PROBLEM DESCRIPTION: Set each entry down verbatim, omitting images.

THE RECORDS:

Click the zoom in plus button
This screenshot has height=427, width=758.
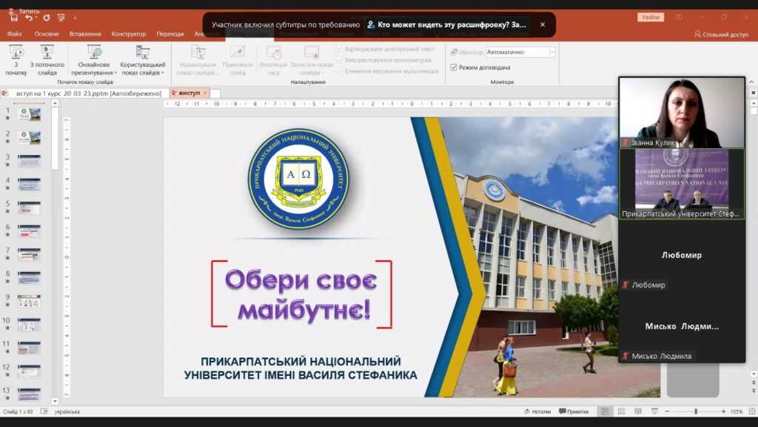point(722,411)
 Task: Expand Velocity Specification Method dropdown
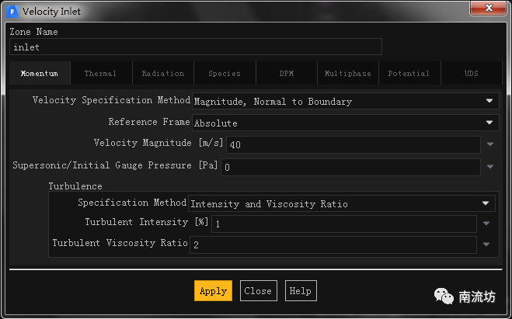(x=344, y=101)
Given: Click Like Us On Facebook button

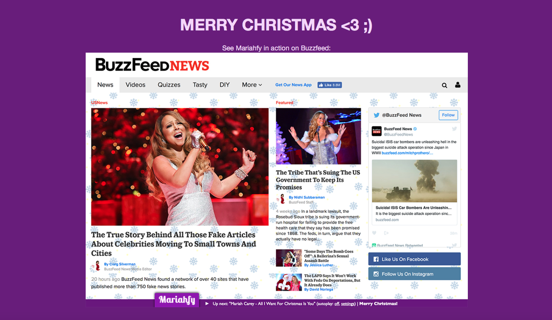Looking at the screenshot, I should [414, 259].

EXERCISE RESULT:
Click the zoom in plus button
This screenshot has height=427, width=758.
point(722,411)
 Task: Expand Velocity Specification Method dropdown
(x=344, y=101)
Given: Click Like Us On Facebook button

Looking at the screenshot, I should [414, 259].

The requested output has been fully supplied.